Objective: Reproduce the passage on account-based marketing and Nike's loss of Stephen Curry word for word.

=== Document section ===

My recent posts have discussed the importance of account-based marketing (ABM), where a company hyper-focuses their sales and marketing efforts to create extremely focused and relevant content for customers. Although ABM exists mostly in the B2B enterprise sales world, the concept behind ABM — personalizing the buying experience for the intended target account — still applies in other important sales cycles. As a matter of fact, in any transaction you will have a much higher likelihood of closing the deal if you make your engagement with the prospect highly personalized and relevant to their needs.

As an example, Nike lost NBA Superstar Stephen Curry to Under Armour by forgetting to apply the key pillars of Account-Based Marketing (ABM). So did Nike trip over their own laces when it came to resigning Curry after the 2013 season? Yes, badly. So badly in fact that ESPN’s Ethan Sherwood Strauss described the final Nike pitch meeting to Curry as “something hastily thrown together by a hungover college student.”

Here are three ABM lessons that might have prevented Nike from missing this important shot:

In the last pitch meeting to keep Curry, Nike officials incorrectly addressed Stephen as ‘STEPH-on’ (The correct pronunciation is ‘STEFF-in’). It was never even acknowledged or corrected. Curry was offended and Nike appeared unprepared and uninformed, despite their intentions. Hey look, sometimes we all make mistakes in how we pronounce things. In fact, Nike itself is often mispronounced as ‘NAIK’ instead of the correct ‘NAI-KEY.’ But it’s up to you — the seller — to take the proper time and prepare BEFORE you engage with your prospect. Learn how to correctly pronounce the names of brands and executives in your target account. Learn about their industry and who they compete with. Learn about their business model and their challenges/goals for this upcoming year. It will be noticed if you don’t. This should be a lay-up!

=== Extracted information ===

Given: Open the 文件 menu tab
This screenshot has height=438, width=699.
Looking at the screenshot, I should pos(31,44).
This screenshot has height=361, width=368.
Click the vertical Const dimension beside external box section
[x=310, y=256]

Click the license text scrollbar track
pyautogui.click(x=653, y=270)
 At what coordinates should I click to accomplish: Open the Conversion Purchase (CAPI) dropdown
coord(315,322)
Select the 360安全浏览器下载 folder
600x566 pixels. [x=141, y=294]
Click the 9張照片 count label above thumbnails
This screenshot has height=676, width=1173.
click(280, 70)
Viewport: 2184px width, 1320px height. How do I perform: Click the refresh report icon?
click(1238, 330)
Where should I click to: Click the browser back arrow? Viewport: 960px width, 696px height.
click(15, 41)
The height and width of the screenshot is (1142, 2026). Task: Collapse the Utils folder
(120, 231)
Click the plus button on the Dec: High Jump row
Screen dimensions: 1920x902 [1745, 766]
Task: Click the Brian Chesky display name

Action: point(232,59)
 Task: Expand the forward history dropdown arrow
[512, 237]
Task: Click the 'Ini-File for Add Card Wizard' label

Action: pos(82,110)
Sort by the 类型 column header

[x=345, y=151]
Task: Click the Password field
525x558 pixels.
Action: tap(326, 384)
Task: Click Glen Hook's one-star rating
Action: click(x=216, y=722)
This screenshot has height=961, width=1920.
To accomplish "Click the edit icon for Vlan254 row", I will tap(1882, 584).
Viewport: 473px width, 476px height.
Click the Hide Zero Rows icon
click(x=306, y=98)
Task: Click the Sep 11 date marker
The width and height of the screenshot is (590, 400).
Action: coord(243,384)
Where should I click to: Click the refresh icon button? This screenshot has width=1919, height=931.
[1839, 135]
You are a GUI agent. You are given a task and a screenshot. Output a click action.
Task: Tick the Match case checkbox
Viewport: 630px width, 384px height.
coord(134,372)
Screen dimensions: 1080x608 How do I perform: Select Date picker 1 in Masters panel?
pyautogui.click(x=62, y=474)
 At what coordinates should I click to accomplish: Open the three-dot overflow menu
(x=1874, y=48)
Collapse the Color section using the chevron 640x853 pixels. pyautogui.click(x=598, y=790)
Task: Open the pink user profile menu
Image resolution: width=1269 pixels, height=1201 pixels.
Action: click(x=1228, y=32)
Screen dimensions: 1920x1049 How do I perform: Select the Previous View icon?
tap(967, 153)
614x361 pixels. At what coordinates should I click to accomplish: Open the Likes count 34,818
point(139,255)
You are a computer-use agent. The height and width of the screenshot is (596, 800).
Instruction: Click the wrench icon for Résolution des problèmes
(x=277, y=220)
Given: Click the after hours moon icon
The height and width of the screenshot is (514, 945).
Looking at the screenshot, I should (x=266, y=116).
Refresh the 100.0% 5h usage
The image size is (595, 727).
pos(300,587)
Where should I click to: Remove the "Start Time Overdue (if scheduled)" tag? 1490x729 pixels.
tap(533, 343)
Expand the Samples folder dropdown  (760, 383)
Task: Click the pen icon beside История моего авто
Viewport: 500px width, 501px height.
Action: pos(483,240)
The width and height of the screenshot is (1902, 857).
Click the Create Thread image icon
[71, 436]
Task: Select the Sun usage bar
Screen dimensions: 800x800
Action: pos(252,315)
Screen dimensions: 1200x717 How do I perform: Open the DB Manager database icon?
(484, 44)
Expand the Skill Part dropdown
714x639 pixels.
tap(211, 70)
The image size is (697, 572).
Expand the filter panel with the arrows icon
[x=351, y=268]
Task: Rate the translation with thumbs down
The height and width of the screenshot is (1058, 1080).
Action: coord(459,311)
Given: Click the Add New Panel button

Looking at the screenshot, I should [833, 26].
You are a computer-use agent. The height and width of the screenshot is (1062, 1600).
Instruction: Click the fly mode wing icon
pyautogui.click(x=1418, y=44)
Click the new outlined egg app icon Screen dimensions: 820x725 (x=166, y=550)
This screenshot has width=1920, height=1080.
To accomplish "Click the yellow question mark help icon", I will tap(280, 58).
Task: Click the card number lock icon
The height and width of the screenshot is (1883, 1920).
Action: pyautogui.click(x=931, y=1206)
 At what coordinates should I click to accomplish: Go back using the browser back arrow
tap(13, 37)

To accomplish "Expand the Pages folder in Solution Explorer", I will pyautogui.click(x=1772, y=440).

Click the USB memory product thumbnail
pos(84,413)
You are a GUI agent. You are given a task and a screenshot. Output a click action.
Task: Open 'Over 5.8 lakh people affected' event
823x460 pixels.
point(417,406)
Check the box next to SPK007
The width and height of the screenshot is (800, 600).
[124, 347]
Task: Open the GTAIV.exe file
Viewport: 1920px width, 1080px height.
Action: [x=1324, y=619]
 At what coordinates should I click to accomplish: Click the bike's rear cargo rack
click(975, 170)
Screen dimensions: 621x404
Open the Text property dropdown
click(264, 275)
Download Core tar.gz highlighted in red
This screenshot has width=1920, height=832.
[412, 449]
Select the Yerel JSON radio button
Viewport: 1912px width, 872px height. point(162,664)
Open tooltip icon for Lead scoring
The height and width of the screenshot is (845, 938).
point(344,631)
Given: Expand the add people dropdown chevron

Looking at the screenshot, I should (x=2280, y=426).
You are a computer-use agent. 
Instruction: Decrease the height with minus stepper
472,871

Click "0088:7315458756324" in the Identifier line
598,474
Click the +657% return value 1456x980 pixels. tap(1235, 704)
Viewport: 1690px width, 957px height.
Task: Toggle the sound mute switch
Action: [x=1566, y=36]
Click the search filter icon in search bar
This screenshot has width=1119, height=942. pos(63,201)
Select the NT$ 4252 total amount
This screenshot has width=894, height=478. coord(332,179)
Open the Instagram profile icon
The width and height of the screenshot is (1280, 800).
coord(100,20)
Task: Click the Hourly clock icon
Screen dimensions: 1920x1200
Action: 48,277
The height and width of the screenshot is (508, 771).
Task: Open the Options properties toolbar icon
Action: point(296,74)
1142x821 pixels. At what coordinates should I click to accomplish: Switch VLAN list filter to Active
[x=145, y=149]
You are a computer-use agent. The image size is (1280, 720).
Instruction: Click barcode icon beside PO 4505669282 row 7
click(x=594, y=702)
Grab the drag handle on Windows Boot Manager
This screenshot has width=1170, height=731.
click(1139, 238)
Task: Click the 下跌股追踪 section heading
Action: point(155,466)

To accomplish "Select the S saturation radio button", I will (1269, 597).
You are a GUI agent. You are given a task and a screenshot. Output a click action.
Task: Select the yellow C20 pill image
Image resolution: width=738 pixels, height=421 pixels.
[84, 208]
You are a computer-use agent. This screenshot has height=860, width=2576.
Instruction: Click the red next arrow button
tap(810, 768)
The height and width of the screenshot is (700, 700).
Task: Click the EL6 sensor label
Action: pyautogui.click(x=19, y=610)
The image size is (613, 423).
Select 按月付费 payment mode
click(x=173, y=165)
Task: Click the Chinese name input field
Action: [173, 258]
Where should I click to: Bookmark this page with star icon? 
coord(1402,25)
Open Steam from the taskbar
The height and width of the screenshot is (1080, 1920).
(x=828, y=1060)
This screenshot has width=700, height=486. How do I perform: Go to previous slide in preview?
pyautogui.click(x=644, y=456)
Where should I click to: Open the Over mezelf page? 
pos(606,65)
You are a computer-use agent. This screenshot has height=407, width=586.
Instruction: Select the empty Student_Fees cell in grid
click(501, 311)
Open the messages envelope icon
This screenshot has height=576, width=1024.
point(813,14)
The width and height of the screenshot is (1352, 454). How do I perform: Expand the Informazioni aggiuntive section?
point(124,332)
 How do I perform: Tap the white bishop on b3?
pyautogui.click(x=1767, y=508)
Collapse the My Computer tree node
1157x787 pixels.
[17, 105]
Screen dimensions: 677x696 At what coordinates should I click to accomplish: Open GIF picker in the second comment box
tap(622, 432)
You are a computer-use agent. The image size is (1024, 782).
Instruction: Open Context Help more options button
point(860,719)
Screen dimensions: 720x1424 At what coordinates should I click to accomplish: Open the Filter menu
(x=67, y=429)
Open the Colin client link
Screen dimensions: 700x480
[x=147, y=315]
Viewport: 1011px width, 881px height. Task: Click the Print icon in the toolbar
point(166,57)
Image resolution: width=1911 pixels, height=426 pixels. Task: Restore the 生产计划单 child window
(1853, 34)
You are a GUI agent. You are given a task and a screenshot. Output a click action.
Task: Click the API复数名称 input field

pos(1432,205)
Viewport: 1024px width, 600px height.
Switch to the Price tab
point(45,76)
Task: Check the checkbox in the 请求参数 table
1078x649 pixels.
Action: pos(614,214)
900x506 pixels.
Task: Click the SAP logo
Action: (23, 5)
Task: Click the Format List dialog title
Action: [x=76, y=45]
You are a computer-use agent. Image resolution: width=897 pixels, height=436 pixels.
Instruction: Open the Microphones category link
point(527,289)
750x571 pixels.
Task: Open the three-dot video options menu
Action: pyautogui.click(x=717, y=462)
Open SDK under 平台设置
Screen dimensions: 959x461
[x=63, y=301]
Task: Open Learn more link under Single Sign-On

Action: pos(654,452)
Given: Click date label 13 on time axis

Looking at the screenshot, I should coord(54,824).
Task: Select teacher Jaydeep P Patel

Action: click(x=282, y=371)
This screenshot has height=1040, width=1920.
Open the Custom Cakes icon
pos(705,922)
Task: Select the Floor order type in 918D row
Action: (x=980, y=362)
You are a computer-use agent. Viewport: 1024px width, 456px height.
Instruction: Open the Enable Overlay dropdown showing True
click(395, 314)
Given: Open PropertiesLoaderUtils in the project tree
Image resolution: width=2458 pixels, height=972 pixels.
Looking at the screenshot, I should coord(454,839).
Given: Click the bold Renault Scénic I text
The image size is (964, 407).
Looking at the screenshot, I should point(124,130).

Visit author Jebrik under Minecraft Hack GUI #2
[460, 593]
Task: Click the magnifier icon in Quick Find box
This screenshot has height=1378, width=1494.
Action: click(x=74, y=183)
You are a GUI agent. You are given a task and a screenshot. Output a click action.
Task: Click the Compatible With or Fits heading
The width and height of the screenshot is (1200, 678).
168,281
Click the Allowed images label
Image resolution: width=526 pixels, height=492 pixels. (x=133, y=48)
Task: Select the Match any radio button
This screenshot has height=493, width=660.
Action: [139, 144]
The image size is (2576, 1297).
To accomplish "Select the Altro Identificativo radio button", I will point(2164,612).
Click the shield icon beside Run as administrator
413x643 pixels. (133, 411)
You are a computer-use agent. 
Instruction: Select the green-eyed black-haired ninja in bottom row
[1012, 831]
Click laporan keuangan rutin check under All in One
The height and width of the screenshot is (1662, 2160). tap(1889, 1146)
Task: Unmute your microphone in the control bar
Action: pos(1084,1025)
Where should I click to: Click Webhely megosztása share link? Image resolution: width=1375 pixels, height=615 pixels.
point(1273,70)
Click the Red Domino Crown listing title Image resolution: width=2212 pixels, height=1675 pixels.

===

Finished task:
My recent posts have discussed the importance of account-based marketing (ABM), where a company hyper-focuses their sales and marketing efforts to create extremely focused and relevant content for customers. Although ABM exists mostly in the B2B enterprise sales world, the concept behind ABM — personalizing the buying experience for the intended target account — still applies in other important sales cycles. As a matter of fact, in any transaction you will have a much higher likelihood of closing the deal if you make your engagement with the prospect highly personalized and relevant to their needs.

As an example, Nike lost NBA Superstar Stephen Curry to Under Armour by forgetting to apply the key pillars of Account-Based Marketing (ABM). So did Nike trip over their own laces when it came to resigning Curry after the 2013 season? Yes, badly. So badly in fact that ESPN’s Ethan Sherwood Strauss described the final Nike pitch meeting to Curry as “something hastily thrown together by a hungover college student.”

Here are three ABM lessons that might have prevented Nike from missing this important shot:

In the last pitch meeting to keep Curry, Nike officials incorrectly addressed Stephen as ‘STEPH-on’ (The correct pronunciation is ‘STEFF-in’). It was never even acknowledged or corrected. Curry was offended and Nike appeared unprepared and uninformed, despite their intentions. Hey look, sometimes we all make mistakes in how we pronounce things. In fact, Nike itself is often mispronounced as ‘NAIK’ instead of the correct ‘NAI-KEY.’ But it’s up to you — the seller — to take the proper time and prepare BEFORE you engage with your prospect. Learn how to correctly pronounce the names of brands and executives in your target account. Learn about their industry and who they compete with. Learn about their business model and their challenges/goals for this upcoming year. It will be noticed if you don’t. This should be a lay-up!